One of the best-known speeches in American history, the Gettysburg Address, was delivered by the 16th President of the United States, Abraham Lincoln. Though the speech was just 273 words long, its power still resonates with a desire for “a new birth of freedom”.
Delivered on the afternoon of Thursday, November 19, 1863, when America was gripped by Civil War, Lincoln’s speech reiterated the principles of human equality first espoused in the Declaration of Independence.
The setting was the dedication of the Soldiers' National Cemetery in Gettysburg, Pennsylvania on the site of one of the bloodiest battles in American history. Lincoln used this opportunity to make a broad statement about the enormous impact of the war and the values that America was first founded on.

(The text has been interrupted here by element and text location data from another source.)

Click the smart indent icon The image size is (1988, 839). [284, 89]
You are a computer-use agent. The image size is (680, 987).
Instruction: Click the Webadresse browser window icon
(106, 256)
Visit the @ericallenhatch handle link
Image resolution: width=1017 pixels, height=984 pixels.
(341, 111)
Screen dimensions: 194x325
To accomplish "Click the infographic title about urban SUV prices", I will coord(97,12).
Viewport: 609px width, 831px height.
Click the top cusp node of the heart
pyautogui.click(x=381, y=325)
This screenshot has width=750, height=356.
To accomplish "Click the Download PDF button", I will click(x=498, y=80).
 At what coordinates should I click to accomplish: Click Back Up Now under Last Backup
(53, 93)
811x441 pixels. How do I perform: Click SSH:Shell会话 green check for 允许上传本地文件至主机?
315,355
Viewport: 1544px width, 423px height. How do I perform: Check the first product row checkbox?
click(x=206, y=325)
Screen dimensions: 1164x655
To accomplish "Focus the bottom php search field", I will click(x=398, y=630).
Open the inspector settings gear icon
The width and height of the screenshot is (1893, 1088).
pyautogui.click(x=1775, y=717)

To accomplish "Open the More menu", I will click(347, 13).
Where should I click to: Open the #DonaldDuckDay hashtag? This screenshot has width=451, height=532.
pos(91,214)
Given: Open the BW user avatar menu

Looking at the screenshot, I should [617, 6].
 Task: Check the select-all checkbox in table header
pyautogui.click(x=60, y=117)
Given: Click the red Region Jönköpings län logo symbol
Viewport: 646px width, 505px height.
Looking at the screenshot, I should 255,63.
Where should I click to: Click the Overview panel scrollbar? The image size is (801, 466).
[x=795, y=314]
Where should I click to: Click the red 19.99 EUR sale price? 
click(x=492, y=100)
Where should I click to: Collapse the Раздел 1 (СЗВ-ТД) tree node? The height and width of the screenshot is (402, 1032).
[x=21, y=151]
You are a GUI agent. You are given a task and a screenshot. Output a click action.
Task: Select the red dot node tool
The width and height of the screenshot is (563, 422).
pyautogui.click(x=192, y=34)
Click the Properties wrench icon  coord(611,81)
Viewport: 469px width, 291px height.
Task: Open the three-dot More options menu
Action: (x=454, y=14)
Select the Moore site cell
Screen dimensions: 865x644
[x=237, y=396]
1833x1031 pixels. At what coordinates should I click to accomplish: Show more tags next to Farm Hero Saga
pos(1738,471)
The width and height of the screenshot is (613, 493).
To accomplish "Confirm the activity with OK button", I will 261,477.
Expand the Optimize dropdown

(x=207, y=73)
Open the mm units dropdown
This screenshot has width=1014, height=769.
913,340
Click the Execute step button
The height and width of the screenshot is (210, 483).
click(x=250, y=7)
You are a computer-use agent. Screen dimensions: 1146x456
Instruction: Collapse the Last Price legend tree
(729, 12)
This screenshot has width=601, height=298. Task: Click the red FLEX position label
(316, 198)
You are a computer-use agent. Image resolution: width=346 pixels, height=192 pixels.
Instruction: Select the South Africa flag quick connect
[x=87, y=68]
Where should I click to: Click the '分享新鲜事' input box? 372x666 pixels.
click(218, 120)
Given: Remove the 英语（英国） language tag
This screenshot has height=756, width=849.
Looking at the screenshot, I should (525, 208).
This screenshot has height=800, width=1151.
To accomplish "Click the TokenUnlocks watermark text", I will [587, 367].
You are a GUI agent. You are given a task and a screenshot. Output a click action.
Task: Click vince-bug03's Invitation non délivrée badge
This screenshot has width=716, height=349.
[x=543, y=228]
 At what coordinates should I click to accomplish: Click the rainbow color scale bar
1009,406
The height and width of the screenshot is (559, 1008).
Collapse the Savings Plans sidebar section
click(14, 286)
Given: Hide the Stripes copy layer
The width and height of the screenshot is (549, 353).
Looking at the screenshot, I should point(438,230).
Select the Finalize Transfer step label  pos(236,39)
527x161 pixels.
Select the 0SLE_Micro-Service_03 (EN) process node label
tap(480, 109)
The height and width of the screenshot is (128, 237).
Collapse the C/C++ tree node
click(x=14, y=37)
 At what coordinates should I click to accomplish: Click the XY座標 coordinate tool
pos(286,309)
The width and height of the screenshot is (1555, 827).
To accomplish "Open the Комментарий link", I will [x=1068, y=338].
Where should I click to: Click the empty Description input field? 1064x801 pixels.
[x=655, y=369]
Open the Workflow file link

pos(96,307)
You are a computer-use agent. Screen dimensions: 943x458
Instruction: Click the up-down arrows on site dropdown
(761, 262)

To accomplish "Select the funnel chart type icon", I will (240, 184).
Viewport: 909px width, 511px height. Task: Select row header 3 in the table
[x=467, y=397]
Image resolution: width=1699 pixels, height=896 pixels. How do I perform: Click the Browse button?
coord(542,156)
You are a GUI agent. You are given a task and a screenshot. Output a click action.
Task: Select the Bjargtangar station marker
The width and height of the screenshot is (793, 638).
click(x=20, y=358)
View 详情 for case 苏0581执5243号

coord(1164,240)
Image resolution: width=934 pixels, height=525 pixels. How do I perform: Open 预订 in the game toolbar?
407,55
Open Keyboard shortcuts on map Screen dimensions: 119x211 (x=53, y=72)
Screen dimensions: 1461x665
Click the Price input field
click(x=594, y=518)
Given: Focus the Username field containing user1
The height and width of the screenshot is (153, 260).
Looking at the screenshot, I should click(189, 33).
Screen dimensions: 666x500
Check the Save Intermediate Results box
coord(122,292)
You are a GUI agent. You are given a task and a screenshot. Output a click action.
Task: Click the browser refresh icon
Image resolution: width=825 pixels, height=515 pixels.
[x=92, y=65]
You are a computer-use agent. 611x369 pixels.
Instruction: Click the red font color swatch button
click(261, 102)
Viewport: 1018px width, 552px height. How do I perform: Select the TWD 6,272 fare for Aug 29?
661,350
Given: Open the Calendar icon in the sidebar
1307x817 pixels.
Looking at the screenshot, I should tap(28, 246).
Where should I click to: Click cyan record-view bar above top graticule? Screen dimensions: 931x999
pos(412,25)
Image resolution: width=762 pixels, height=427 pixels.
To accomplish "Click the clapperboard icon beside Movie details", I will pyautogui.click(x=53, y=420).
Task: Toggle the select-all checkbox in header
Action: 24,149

After a two hour speech from Secretary of State William H. Seward, Lincoln spoke for less than two minutes beginning with the now-iconic phrase “Four score and seven years ago our fathers brought forth on this continent, a new nation, conceived in Liberty, and dedicated to the proposition that all men are created equal.”
Lincoln led America through the Civil War but tragically did not live to see its conclusion after he was assassinated by Southern sympathiser, John Wilkes Booth, less than a month before the war was declared over.
Lincoln’s Gettysburg Address has come to be regarded as one of the most elegant and eloquent speeches in U.S. history.